Refactor code into every_eval_ever namespace and add modal CLI by Erotemic · Pull Request #57 · evaleval/every_eval_ever

Erotemic · 2026-03-02T22:22:00Z

Here's an initial pass at a refactor to make this module easier to deploy to pypi and use as a standalone tool.

All library code and json schemas are now under the every_eval_ever namespace.
I did keep symlinks to the json schemas as I know external links reference them. They can be removed in the future.
Added an CLI entrypoint in pyproject.toml so that every_eval_ever becomes a command line tool.
Added modal CLIs using basic argparse for conversions and schema validation.
Made specific backend dependencies optional (the converter CLI will give you a helpful message if you don't have them installed and try to use them)
The validate and duplicate checks are moved out of utils and into the main library, but the oneoff scripts I kept in utils. It probably would be best to rename that to "scripts", "dev", or "maintain" because right now it looks like its something that should belong in the library even though it is just repo maintenance.
Removed a lot of unnecessary boilerplate from tests now that the library can just be imported by name.

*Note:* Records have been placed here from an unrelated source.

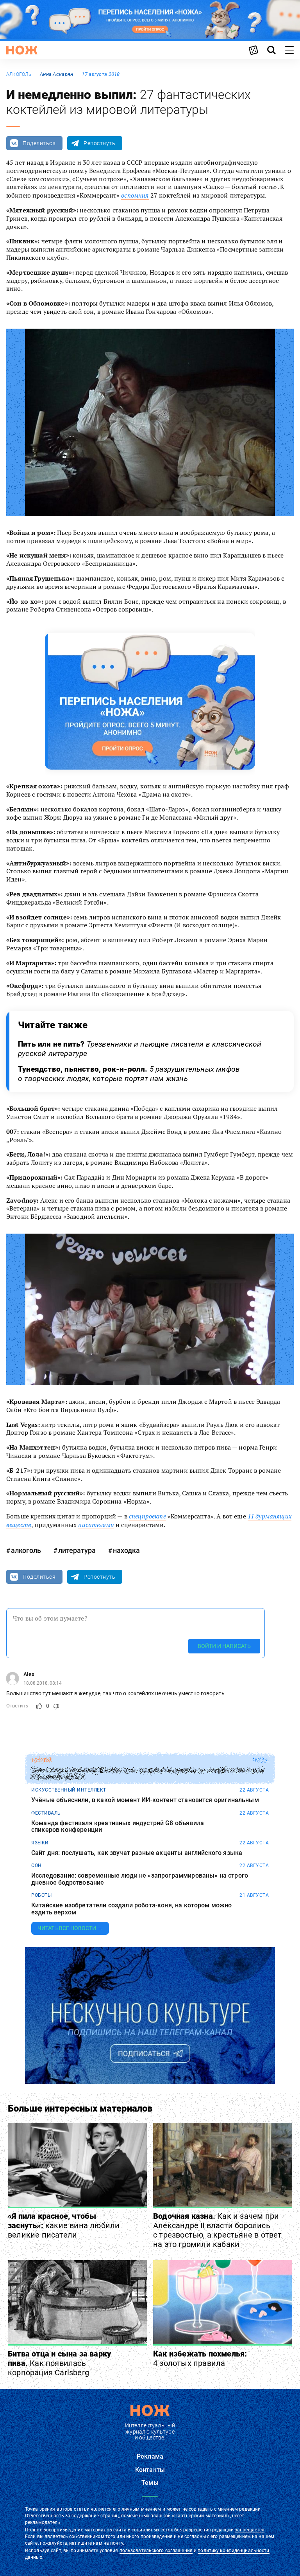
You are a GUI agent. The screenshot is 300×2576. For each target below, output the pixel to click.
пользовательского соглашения (156, 2550)
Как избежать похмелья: (200, 2358)
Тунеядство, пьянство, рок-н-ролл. (129, 1074)
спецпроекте (147, 1516)
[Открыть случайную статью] (253, 50)
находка (126, 1550)
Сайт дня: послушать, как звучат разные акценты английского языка (136, 1852)
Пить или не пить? (139, 1049)
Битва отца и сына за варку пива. (59, 2363)
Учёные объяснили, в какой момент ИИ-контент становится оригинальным (145, 1800)
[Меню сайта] (289, 50)
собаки (41, 1760)
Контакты (150, 2469)
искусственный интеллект (68, 1790)
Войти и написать (224, 1646)
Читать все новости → (70, 1928)
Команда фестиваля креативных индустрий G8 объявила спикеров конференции (117, 1826)
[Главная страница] (22, 50)
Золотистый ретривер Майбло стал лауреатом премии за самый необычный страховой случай (147, 1774)
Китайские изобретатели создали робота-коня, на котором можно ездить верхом (131, 1909)
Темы (150, 2482)
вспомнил (134, 195)
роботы (41, 1895)
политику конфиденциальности (233, 2550)
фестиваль (46, 1813)
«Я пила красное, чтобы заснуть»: (64, 2225)
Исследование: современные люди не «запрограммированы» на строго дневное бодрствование (139, 1879)
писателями (96, 1525)
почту (116, 2543)
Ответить (17, 1706)
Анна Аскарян (56, 74)
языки (40, 1843)
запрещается (249, 2530)
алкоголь (18, 74)
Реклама (150, 2456)
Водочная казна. (217, 2230)
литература (77, 1550)
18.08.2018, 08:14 (42, 1683)
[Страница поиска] (271, 50)
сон (36, 1865)
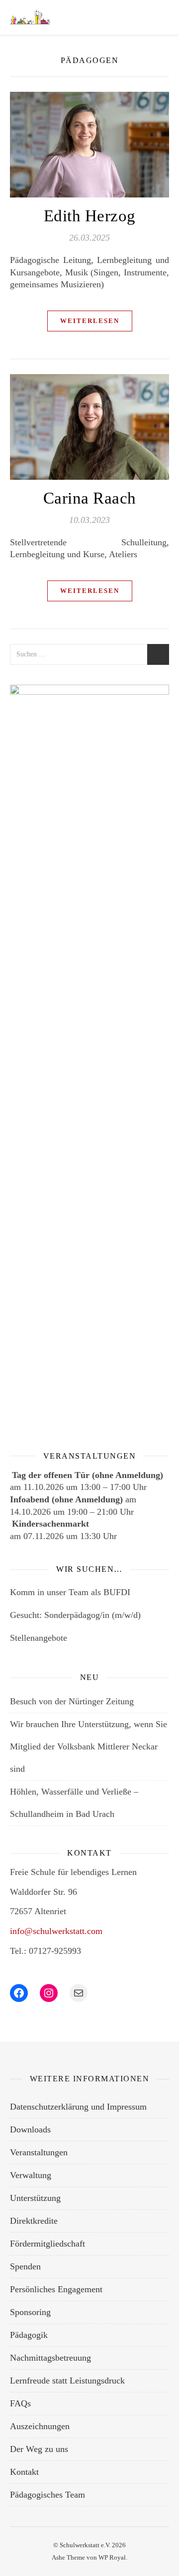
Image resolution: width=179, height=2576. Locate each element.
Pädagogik (29, 2335)
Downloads (30, 2129)
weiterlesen (89, 320)
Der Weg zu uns (39, 2449)
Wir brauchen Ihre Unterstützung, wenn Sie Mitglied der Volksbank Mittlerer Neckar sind (88, 1746)
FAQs (20, 2403)
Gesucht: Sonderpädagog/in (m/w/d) (75, 1615)
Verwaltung (30, 2175)
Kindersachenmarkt (50, 1524)
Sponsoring (30, 2312)
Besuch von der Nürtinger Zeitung (72, 1701)
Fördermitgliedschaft (47, 2244)
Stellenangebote (38, 1638)
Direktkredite (34, 2221)
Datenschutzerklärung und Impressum (78, 2107)
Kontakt (24, 2472)
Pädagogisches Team (47, 2495)
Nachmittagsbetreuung (50, 2358)
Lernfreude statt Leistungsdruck (67, 2380)
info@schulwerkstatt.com (56, 1931)
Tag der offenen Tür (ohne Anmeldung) (87, 1475)
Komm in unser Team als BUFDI (70, 1592)
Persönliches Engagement (56, 2289)
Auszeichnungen (40, 2426)
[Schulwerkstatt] (30, 17)
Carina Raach (89, 498)
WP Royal (112, 2557)
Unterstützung (35, 2198)
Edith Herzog (90, 216)
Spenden (25, 2266)
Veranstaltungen (39, 2152)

I didn't do github actions stuff, but you can at least uv pip install -e . the repo now and get a nice CLI.

On slack there was mention of github actions existing, but I didn't see a .github directory and lack of CI tests for the PR makes me nervous. Are there CI tests somewhere? I do see that actions are running in the actions tab, but I've never set them up without a .github folder.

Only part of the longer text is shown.